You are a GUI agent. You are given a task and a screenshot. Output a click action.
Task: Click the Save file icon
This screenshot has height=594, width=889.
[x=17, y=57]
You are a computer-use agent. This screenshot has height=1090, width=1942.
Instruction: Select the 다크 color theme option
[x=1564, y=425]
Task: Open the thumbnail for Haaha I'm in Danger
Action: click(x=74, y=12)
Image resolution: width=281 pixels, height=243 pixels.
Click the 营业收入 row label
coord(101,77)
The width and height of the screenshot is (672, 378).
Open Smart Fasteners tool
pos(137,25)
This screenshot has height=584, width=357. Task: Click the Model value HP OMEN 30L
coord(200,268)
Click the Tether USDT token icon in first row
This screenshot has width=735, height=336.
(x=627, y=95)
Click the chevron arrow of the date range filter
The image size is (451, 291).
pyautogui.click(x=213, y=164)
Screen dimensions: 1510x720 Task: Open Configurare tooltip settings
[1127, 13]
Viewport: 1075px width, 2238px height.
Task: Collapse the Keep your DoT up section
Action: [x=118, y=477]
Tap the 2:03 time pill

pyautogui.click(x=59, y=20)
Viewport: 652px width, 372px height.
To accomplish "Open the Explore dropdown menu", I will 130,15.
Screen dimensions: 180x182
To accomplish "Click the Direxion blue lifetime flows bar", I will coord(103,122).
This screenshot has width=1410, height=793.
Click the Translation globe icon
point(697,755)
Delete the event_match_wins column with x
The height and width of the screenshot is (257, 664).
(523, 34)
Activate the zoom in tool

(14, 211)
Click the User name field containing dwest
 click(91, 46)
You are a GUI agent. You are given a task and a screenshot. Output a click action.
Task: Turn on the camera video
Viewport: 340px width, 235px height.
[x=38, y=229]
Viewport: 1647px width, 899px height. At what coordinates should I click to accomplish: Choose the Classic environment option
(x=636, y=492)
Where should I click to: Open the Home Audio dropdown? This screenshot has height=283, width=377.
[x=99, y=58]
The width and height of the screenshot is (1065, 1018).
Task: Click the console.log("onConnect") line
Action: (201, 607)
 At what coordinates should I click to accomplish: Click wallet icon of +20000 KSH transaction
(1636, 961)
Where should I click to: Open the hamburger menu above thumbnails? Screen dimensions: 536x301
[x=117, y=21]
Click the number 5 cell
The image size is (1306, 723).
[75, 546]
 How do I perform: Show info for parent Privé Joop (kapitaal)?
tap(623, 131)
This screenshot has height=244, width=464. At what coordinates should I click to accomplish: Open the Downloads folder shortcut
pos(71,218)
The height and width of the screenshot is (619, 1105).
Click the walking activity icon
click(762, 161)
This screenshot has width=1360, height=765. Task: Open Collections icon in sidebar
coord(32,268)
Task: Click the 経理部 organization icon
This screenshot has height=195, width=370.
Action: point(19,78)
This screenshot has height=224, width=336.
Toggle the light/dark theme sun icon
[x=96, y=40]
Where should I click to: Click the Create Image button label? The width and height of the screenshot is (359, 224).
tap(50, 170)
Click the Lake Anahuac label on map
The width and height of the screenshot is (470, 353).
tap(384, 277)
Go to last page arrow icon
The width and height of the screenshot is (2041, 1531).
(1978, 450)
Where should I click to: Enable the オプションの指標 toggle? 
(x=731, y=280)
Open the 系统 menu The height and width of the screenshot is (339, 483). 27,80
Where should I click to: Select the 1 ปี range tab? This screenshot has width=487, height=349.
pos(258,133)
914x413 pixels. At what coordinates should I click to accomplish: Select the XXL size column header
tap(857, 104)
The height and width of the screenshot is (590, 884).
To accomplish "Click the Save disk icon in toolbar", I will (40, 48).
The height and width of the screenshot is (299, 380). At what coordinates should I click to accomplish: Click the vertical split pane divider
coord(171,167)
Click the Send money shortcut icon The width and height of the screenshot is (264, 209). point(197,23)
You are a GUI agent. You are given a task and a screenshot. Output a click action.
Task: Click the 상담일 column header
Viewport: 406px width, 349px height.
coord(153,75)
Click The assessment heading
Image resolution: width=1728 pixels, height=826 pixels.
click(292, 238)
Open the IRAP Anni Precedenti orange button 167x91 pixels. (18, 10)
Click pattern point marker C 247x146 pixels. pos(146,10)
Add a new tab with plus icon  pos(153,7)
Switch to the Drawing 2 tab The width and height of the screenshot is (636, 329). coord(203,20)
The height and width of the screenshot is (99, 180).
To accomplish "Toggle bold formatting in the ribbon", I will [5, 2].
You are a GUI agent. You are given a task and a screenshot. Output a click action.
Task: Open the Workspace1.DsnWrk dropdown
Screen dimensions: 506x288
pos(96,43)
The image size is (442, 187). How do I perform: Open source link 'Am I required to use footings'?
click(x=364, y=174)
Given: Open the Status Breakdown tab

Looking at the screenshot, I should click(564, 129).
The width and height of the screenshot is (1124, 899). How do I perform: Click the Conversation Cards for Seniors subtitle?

************

WHAT YOU NEED TO DO: Lay out the lines above as a Markdown table with a Row column numbering them and a Line column holding each one, leaving out the blank lines.

TASK ANSWER:
| Row | Line |
|---|---|
| 1 | You are a GUI agent. You are given a task and a screenshot. Output a click action. |
| 2 | Task: Click the Save file icon |
| 3 | This screenshot has height=594, width=889. |
| 4 | [x=17, y=57] |
| 5 | You are a computer-use agent. This screenshot has height=1090, width=1942. |
| 6 | Instruction: Select the 다크 color theme option |
| 7 | [x=1564, y=425] |
| 8 | Task: Open the thumbnail for Haaha I'm in Danger |
| 9 | Action: click(x=74, y=12) |
| 10 | Image resolution: width=281 pixels, height=243 pixels. |
| 11 | Click the 营业收入 row label |
| 12 | coord(101,77) |
| 13 | The width and height of the screenshot is (672, 378). |
| 14 | Open Smart Fasteners tool |
| 15 | pos(137,25) |
| 16 | This screenshot has height=584, width=357. Task: Click the Model value HP OMEN 30L |
| 17 | coord(200,268) |
| 18 | Click the Tether USDT token icon in first row |
| 19 | This screenshot has width=735, height=336. |
| 20 | (x=627, y=95) |
| 21 | Click the chevron arrow of the date range filter |
| 22 | The image size is (451, 291). |
| 23 | pyautogui.click(x=213, y=164) |
| 24 | Screen dimensions: 1510x720 Task: Open Configurare tooltip settings |
| 25 | [1127, 13] |
| 26 | Viewport: 1075px width, 2238px height. |
| 27 | Task: Collapse the Keep your DoT up section |
| 28 | Action: [x=118, y=477] |
| 29 | Tap the 2:03 time pill |
| 30 | pyautogui.click(x=59, y=20) |
| 31 | Viewport: 652px width, 372px height. |
| 32 | To accomplish "Open the Explore dropdown menu", I will 130,15. |
| 33 | Screen dimensions: 180x182 |
| 34 | To accomplish "Click the Direxion blue lifetime flows bar", I will coord(103,122). |
| 35 | This screenshot has width=1410, height=793. |
| 36 | Click the Translation globe icon |
| 37 | point(697,755) |
| 38 | Delete the event_match_wins column with x |
| 39 | The height and width of the screenshot is (257, 664). |
| 40 | (523, 34) |
| 41 | Activate the zoom in tool |
| 42 | (14, 211) |
| 43 | Click the User name field containing dwest |
| 44 |  click(91, 46) |
| 45 | You are a GUI agent. You are given a task and a screenshot. Output a click action. |
| 46 | Task: Turn on the camera video |
| 47 | Viewport: 340px width, 235px height. |
| 48 | [x=38, y=229] |
| 49 | Viewport: 1647px width, 899px height. At what coordinates should I click to accomplish: Choose the Classic environment option |
| 50 | (x=636, y=492) |
| 51 | Where should I click to: Open the Home Audio dropdown? This screenshot has height=283, width=377. |
| 52 | [x=99, y=58] |
| 53 | The width and height of the screenshot is (1065, 1018). |
| 54 | Task: Click the console.log("onConnect") line |
| 55 | Action: (201, 607) |
| 56 |  At what coordinates should I click to accomplish: Click wallet icon of +20000 KSH transaction |
| 57 | (1636, 961) |
| 58 | Where should I click to: Open the hamburger menu above thumbnails? Screen dimensions: 536x301 |
| 59 | [x=117, y=21] |
| 60 | Click the number 5 cell |
| 61 | The image size is (1306, 723). |
| 62 | [75, 546] |
| 63 |  How do I perform: Show info for parent Privé Joop (kapitaal)? |
| 64 | tap(623, 131) |
| 65 | This screenshot has height=244, width=464. At what coordinates should I click to accomplish: Open the Downloads folder shortcut |
| 66 | pos(71,218) |
| 67 | The height and width of the screenshot is (619, 1105). |
| 68 | Click the walking activity icon |
| 69 | click(762, 161) |
| 70 | This screenshot has width=1360, height=765. Task: Open Collections icon in sidebar |
| 71 | coord(32,268) |
| 72 | Task: Click the 経理部 organization icon |
| 73 | This screenshot has height=195, width=370. |
| 74 | Action: point(19,78) |
| 75 | This screenshot has height=224, width=336. |
| 76 | Toggle the light/dark theme sun icon |
| 77 | [x=96, y=40] |
| 78 | Where should I click to: Click the Create Image button label? The width and height of the screenshot is (359, 224). |
| 79 | tap(50, 170) |
| 80 | Click the Lake Anahuac label on map |
| 81 | The width and height of the screenshot is (470, 353). |
| 82 | tap(384, 277) |
| 83 | Go to last page arrow icon |
| 84 | The width and height of the screenshot is (2041, 1531). |
| 85 | (1978, 450) |
| 86 | Where should I click to: Enable the オプションの指標 toggle?  |
| 87 | (x=731, y=280) |
| 88 | Open the 系统 menu The height and width of the screenshot is (339, 483). 27,80 |
| 89 | Where should I click to: Select the 1 ปี range tab? This screenshot has width=487, height=349. |
| 90 | pos(258,133) |
| 91 | 914x413 pixels. At what coordinates should I click to accomplish: Select the XXL size column header |
| 92 | tap(857, 104) |
| 93 | The height and width of the screenshot is (590, 884). |
| 94 | To accomplish "Click the Save disk icon in toolbar", I will (40, 48). |
| 95 | The height and width of the screenshot is (299, 380). At what coordinates should I click to accomplish: Click the vertical split pane divider |
| 96 | coord(171,167) |
| 97 | Click the Send money shortcut icon The width and height of the screenshot is (264, 209). point(197,23) |
| 98 | You are a GUI agent. You are given a task and a screenshot. Output a click action. |
| 99 | Task: Click the 상담일 column header |
| 100 | Viewport: 406px width, 349px height. |
| 101 | coord(153,75) |
| 102 | Click The assessment heading |
| 103 | Image resolution: width=1728 pixels, height=826 pixels. |
| 104 | click(292, 238) |
| 105 | Open the IRAP Anni Precedenti orange button 167x91 pixels. (18, 10) |
| 106 | Click pattern point marker C 247x146 pixels. pos(146,10) |
| 107 | Add a new tab with plus icon  pos(153,7) |
| 108 | Switch to the Drawing 2 tab The width and height of the screenshot is (636, 329). coord(203,20) |
| 109 | The height and width of the screenshot is (99, 180). |
| 110 | To accomplish "Toggle bold formatting in the ribbon", I will [5, 2]. |
| 111 | You are a GUI agent. You are given a task and a screenshot. Output a click action. |
| 112 | Task: Open the Workspace1.DsnWrk dropdown |
| 113 | Screen dimensions: 506x288 |
| 114 | pos(96,43) |
| 115 | The image size is (442, 187). How do I perform: Open source link 'Am I required to use footings'? |
| 116 | click(x=364, y=174) |
| 117 | Given: Open the Status Breakdown tab |
| 118 | Looking at the screenshot, I should click(564, 129). |
| 119 | The width and height of the screenshot is (1124, 899). How do I perform: Click the Conversation Cards for Seniors subtitle? |